▸ **Dataset records**
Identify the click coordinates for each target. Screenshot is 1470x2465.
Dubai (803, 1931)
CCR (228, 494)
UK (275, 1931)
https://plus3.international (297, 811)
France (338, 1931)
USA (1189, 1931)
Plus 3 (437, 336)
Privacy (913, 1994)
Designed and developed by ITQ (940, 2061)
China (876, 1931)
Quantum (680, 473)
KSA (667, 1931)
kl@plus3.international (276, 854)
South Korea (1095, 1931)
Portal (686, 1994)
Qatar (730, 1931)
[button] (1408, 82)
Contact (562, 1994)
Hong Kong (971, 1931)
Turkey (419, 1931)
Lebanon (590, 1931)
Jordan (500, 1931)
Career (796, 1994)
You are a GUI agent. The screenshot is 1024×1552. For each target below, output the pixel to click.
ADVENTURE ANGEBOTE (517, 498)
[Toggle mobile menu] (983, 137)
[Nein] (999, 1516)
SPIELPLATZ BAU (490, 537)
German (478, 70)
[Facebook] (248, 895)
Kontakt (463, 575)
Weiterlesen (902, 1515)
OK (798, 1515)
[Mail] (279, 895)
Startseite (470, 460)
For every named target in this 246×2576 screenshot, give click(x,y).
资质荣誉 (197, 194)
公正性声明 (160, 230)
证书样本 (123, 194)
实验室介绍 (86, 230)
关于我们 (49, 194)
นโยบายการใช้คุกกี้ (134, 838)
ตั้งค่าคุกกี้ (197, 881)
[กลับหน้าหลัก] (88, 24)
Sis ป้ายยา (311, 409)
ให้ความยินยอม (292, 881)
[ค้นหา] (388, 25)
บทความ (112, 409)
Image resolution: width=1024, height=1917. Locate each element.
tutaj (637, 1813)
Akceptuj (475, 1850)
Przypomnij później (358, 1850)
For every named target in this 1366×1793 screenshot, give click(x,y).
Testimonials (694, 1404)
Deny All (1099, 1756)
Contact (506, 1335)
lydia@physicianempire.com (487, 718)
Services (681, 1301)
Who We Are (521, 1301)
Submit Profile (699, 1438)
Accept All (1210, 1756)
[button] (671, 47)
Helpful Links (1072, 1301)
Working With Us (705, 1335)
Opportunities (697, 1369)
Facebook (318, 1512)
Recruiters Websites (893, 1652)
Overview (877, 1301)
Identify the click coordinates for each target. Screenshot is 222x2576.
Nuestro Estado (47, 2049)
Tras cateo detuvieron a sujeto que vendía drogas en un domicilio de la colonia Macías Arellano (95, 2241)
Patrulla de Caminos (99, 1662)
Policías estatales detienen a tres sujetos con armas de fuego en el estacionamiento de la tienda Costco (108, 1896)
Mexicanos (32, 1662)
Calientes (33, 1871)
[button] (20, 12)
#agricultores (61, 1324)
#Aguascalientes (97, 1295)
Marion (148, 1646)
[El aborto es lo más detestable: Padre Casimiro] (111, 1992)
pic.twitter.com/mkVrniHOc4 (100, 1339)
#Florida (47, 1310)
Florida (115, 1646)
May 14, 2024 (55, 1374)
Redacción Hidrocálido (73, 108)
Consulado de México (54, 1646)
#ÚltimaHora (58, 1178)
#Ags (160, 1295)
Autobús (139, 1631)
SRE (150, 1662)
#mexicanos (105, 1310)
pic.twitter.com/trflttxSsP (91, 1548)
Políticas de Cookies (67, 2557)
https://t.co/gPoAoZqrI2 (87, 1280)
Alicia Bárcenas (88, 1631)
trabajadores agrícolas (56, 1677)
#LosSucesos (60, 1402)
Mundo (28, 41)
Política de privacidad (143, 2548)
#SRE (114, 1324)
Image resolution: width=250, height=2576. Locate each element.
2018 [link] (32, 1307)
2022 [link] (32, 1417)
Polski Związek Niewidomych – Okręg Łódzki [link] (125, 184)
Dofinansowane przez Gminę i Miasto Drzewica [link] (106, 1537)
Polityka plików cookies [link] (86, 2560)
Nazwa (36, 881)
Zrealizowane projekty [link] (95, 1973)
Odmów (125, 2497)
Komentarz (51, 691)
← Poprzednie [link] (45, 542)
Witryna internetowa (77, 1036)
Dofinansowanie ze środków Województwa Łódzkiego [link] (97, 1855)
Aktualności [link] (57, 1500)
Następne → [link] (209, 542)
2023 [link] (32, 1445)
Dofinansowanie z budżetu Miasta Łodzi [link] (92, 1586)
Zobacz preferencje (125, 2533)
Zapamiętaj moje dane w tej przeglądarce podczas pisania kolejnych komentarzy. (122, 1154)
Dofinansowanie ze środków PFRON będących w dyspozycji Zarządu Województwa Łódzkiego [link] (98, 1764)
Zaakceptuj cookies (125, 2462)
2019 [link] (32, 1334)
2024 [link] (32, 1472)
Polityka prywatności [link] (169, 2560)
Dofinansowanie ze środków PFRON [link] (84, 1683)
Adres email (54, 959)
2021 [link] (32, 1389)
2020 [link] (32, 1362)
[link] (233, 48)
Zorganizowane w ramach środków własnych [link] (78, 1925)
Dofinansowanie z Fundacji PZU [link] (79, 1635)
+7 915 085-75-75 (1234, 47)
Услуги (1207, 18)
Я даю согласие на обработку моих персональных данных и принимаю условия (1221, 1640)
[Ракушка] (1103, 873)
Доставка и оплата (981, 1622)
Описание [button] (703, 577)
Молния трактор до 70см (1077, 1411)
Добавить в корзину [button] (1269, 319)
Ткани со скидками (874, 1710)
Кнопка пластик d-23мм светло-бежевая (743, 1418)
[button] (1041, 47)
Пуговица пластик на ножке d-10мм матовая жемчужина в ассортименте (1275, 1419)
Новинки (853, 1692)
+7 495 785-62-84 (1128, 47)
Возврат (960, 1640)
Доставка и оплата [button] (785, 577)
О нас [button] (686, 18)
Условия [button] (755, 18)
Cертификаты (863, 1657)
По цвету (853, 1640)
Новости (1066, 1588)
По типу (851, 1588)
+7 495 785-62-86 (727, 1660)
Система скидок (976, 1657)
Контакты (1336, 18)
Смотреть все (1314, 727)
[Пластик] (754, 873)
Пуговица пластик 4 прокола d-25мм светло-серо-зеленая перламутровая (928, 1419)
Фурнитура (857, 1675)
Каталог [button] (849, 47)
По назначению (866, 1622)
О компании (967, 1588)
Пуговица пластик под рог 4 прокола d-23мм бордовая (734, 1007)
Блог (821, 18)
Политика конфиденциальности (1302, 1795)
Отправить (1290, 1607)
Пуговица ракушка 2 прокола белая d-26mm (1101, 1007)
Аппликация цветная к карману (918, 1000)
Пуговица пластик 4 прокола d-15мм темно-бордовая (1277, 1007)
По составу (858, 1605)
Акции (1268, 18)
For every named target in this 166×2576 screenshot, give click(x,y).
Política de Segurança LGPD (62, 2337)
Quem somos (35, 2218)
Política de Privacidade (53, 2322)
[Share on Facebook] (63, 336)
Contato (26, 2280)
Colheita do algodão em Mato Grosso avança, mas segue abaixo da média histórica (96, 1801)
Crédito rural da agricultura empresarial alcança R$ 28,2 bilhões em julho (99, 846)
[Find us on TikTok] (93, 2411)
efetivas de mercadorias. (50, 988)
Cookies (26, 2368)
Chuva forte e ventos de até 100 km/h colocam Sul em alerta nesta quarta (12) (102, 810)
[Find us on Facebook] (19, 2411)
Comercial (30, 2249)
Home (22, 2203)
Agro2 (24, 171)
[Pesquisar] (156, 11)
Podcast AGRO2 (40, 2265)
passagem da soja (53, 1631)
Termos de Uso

▸ **What this task involves**
A complete, exact copy of the material is required.

▸ **Answer below**
Identify the click coordinates for each target. Screenshot is 1470x2465.
Dubai (803, 1931)
CCR (228, 494)
UK (275, 1931)
https://plus3.international (297, 811)
France (338, 1931)
USA (1189, 1931)
Plus 3 (437, 336)
Privacy (913, 1994)
Designed and developed by ITQ (940, 2061)
China (876, 1931)
Quantum (680, 473)
KSA (667, 1931)
kl@plus3.international (276, 854)
South Korea (1095, 1931)
Portal (686, 1994)
Qatar (730, 1931)
[button] (1408, 82)
Contact (562, 1994)
Hong Kong (971, 1931)
Turkey (419, 1931)
Lebanon (590, 1931)
Jordan (500, 1931)
Career (796, 1994)
You are a GUI agent. The screenshot is 1024×1552. For each target below, output the pixel to click.
ADVENTURE ANGEBOTE (517, 498)
[Toggle mobile menu] (983, 137)
[Nein] (999, 1516)
SPIELPLATZ BAU (490, 537)
German (478, 70)
[Facebook] (248, 895)
Kontakt (463, 575)
Weiterlesen (902, 1515)
OK (798, 1515)
[Mail] (279, 895)
Startseite (470, 460)
For every named target in this 246×2576 screenshot, give click(x,y).
资质荣誉 (197, 194)
公正性声明 (160, 230)
证书样本 (123, 194)
实验室介绍 (86, 230)
关于我们 (49, 194)
นโยบายการใช้คุกกี้ (134, 838)
ตั้งค่าคุกกี้ (197, 881)
[กลับหน้าหลัก] (88, 24)
Sis ป้ายยา (311, 409)
ให้ความยินยอม (292, 881)
[ค้นหา] (388, 25)
บทความ (112, 409)
Image resolution: width=1024, height=1917. Locate each element.
tutaj (637, 1813)
Akceptuj (475, 1850)
Przypomnij później (358, 1850)
For every named target in this 1366×1793 screenshot, give click(x,y).
Testimonials (694, 1404)
Deny All (1099, 1756)
Contact (506, 1335)
lydia@physicianempire.com (487, 718)
Services (681, 1301)
Who We Are (521, 1301)
Submit Profile (699, 1438)
Accept All (1210, 1756)
[button] (671, 47)
Helpful Links (1072, 1301)
Working With Us (705, 1335)
Opportunities (697, 1369)
Facebook (318, 1512)
Recruiters Websites (893, 1652)
Overview (877, 1301)
Identify the click coordinates for each target. Screenshot is 222x2576.
Nuestro Estado (47, 2049)
Tras cateo detuvieron a sujeto que vendía drogas en un domicilio de la colonia Macías Arellano (95, 2241)
Patrulla de Caminos (99, 1662)
Policías estatales detienen a tres sujetos con armas de fuego en el estacionamiento de la tienda Costco (108, 1896)
Mexicanos (32, 1662)
Calientes (33, 1871)
[button] (20, 12)
#agricultores (61, 1324)
#Aguascalientes (97, 1295)
Marion (148, 1646)
[El aborto es lo más detestable: Padre Casimiro] (111, 1992)
pic.twitter.com/mkVrniHOc4 (100, 1339)
#Florida (47, 1310)
Florida (115, 1646)
May 14, 2024 (55, 1374)
Redacción Hidrocálido (73, 108)
Consulado de México (54, 1646)
#ÚltimaHora (58, 1178)
#Ags (160, 1295)
Autobús (139, 1631)
SRE (150, 1662)
#mexicanos (105, 1310)
pic.twitter.com/trflttxSsP (91, 1548)
Políticas de Cookies (67, 2557)
https://t.co/gPoAoZqrI2 (87, 1280)
Alicia Bárcenas (88, 1631)
trabajadores agrícolas (56, 1677)
#LosSucesos (60, 1402)
Mundo (28, 41)
Política de privacidad (143, 2548)
#SRE (114, 1324)
Image resolution: width=250, height=2576. Locate each element.
2018 [link] (32, 1307)
2022 [link] (32, 1417)
Polski Związek Niewidomych – Okręg Łódzki [link] (125, 184)
Dofinansowane przez Gminę i Miasto Drzewica [link] (106, 1537)
Polityka plików cookies [link] (86, 2560)
Nazwa (36, 881)
Zrealizowane projekty [link] (95, 1973)
Odmów (125, 2497)
Komentarz (51, 691)
← Poprzednie [link] (45, 542)
Witryna internetowa (77, 1036)
Dofinansowanie ze środków Województwa Łódzkiego [link] (97, 1855)
Aktualności [link] (57, 1500)
Następne → [link] (209, 542)
2023 [link] (32, 1445)
Dofinansowanie z budżetu Miasta Łodzi [link] (92, 1586)
Zobacz preferencje (125, 2533)
Zapamiętaj moje dane w tej przeglądarce podczas pisania kolejnych komentarzy. (122, 1154)
Dofinansowanie ze środków PFRON będących w dyspozycji Zarządu Województwa Łódzkiego [link] (98, 1764)
Zaakceptuj cookies (125, 2462)
2019 [link] (32, 1334)
2024 [link] (32, 1472)
Polityka prywatności [link] (169, 2560)
Dofinansowanie ze środków PFRON [link] (84, 1683)
Adres email (54, 959)
2021 [link] (32, 1389)
2020 [link] (32, 1362)
[link] (233, 48)
Zorganizowane w ramach środków własnych [link] (78, 1925)
Dofinansowanie z Fundacji PZU [link] (79, 1635)
+7 915 085-75-75 (1234, 47)
Услуги (1207, 18)
Я даю согласие на обработку моих персональных данных и принимаю условия (1221, 1640)
[Ракушка] (1103, 873)
Доставка и оплата (981, 1622)
Описание [button] (703, 577)
Молния трактор до 70см (1077, 1411)
Добавить в корзину [button] (1269, 319)
Ткани со скидками (874, 1710)
Кнопка пластик d-23мм светло-бежевая (743, 1418)
[button] (1041, 47)
Пуговица пластик на ножке d-10мм матовая жемчужина в ассортименте (1275, 1419)
Новинки (853, 1692)
+7 495 785-62-84 (1128, 47)
Возврат (960, 1640)
Доставка и оплата [button] (785, 577)
О нас [button] (686, 18)
Условия [button] (755, 18)
Cертификаты (863, 1657)
По цвету (853, 1640)
Новости (1066, 1588)
По типу (851, 1588)
+7 495 785-62-86 (727, 1660)
Система скидок (976, 1657)
Контакты (1336, 18)
Смотреть все (1314, 727)
[Пластик] (754, 873)
Пуговица пластик 4 прокола d-25мм светло-серо-зеленая перламутровая (928, 1419)
Фурнитура (857, 1675)
Каталог [button] (849, 47)
По назначению (866, 1622)
О компании (967, 1588)
Пуговица пластик под рог 4 прокола d-23мм бордовая (734, 1007)
Блог (821, 18)
Политика конфиденциальности (1302, 1795)
Отправить (1290, 1607)
Пуговица ракушка 2 прокола белая d-26mm (1101, 1007)
Аппликация цветная к карману (918, 1000)
Пуговица пластик 4 прокола d-15мм темно-бордовая (1277, 1007)
По составу (858, 1605)
Акции (1268, 18)
For every named target in this 166×2576 screenshot, give click(x,y).
Política de Segurança LGPD (62, 2337)
Quem somos (35, 2218)
Política de Privacidade (53, 2322)
[Share on Facebook] (63, 336)
Contato (26, 2280)
Colheita do algodão em Mato Grosso avança, mas segue abaixo da média histórica (96, 1801)
Crédito rural da agricultura empresarial alcança R$ 28,2 bilhões em julho (99, 846)
[Find us on TikTok] (93, 2411)
efetivas de mercadorias. (50, 988)
Cookies (26, 2368)
Chuva forte e ventos de até 100 km/h colocam Sul em alerta nesta quarta (12) (102, 810)
[Find us on Facebook] (19, 2411)
Comercial (30, 2249)
Home (22, 2203)
Agro2 (24, 171)
[Pesquisar] (156, 11)
Podcast AGRO2 (40, 2265)
passagem da soja (53, 1631)
Termos de Uso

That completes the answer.